That success at Wembley, against a Chelsea side who a fortnight later would be crowned champions of Europe, ensured that Leicester City have lifted all three domestic trophies (they also won a brace of League Cups under another Ulsterman Martin O’Neill in 1997 and 2000 prior to the Thai ownership) since Everton secured their last major honour in the shape of the 1995 FA Cup. While Mr Moshiri has squandered around half a billion pounds in a rebuilding the squad only for it to go backwards, the Foxes, competing in a similar market, have made a string of astute purchases.
Overall their spending has been more modest than the Blues but when Leicester do go big with their transfers, they tend to get it right such as £32million for Youri Tielemans or Wesley Fofana who could cost them up to £36.5million. Their latest continental adventure might have ended this week with a narrow defeat in the Eternal City to Mourinho’s Roma in the new UEFA Europa Conference League semi-finals but it must be remembered that the glorious triumph over Bayern Munich some 37 years ago remains Everton’s only appearance in the last four of any European competition.
Starting with a 2-2 draw on the opening day in 2014/15, a game that produced a ‘worldie’ from Aiden McGeady, the Blues have experienced what seems like the full gamut of emotions on their trips to the King Power Stadium. Along with the chastening experience against the champions in 2016, there has been a last-gasp defeat through a VAR call in Marco Silva’s final days in December 2019 but a hat-trick of victories too, including last season’s 2-0 success courtesy of goals from Richarlison and Mason Holgate.
Back in 2015/16 though, a series of factors seemed to conspire to enable a team of 5,000/1 shots to create English football’s biggest triumph of the underdog of modern times.
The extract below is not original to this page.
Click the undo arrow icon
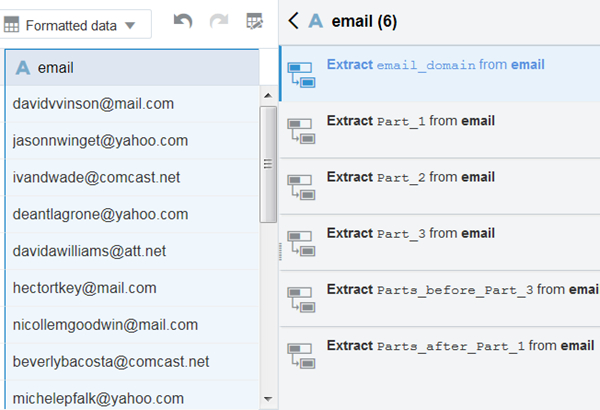Screen dimensions: 600x410 click(x=182, y=23)
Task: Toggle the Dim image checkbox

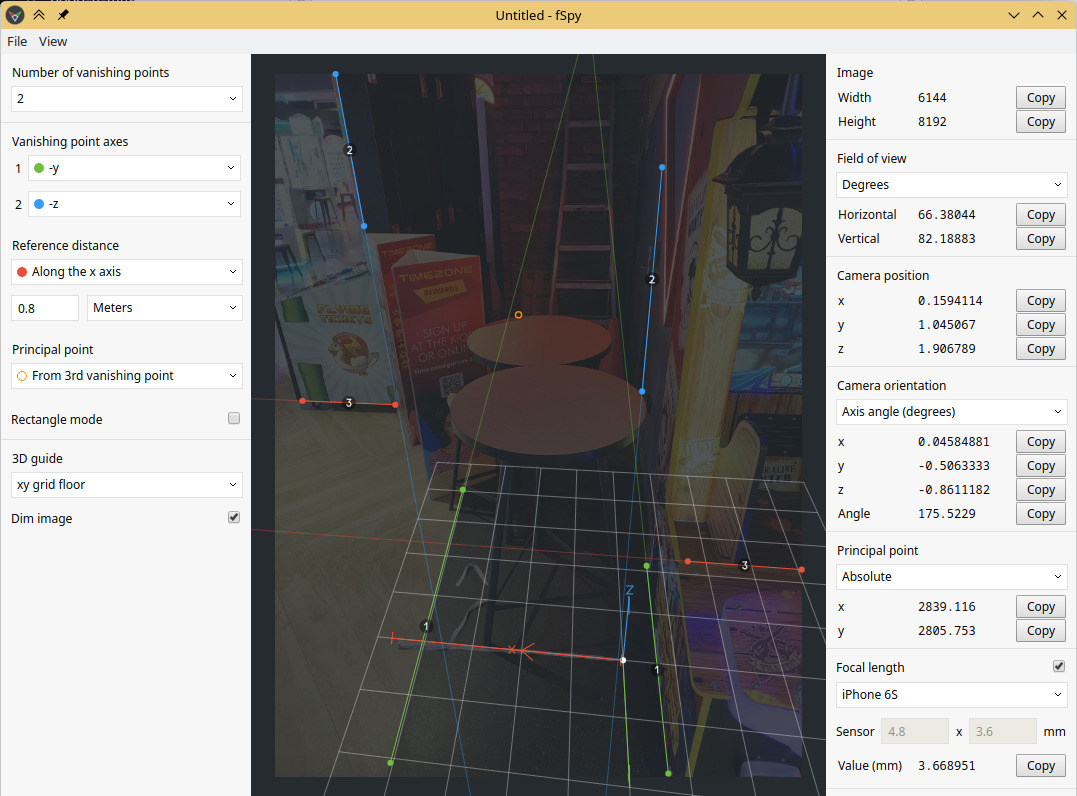Action: pyautogui.click(x=234, y=518)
This season there has been a perfect storm of reasons – readers won’t need me to spell them out to them – why Everton find themselves in their current predicament and as unfortunate as they may be, years of mistakes left them vulnerable to such issues.
Regardless of Sunday’s outcome, Leicester City remain a sobering reminder to the Blues of an alternate reality they could now be inhabiting had they been more prudent but a positive result could go a long way to ensuring that Everton get to play them again next season as Frank Lampard’s side desperately attempt to end their travel sickness.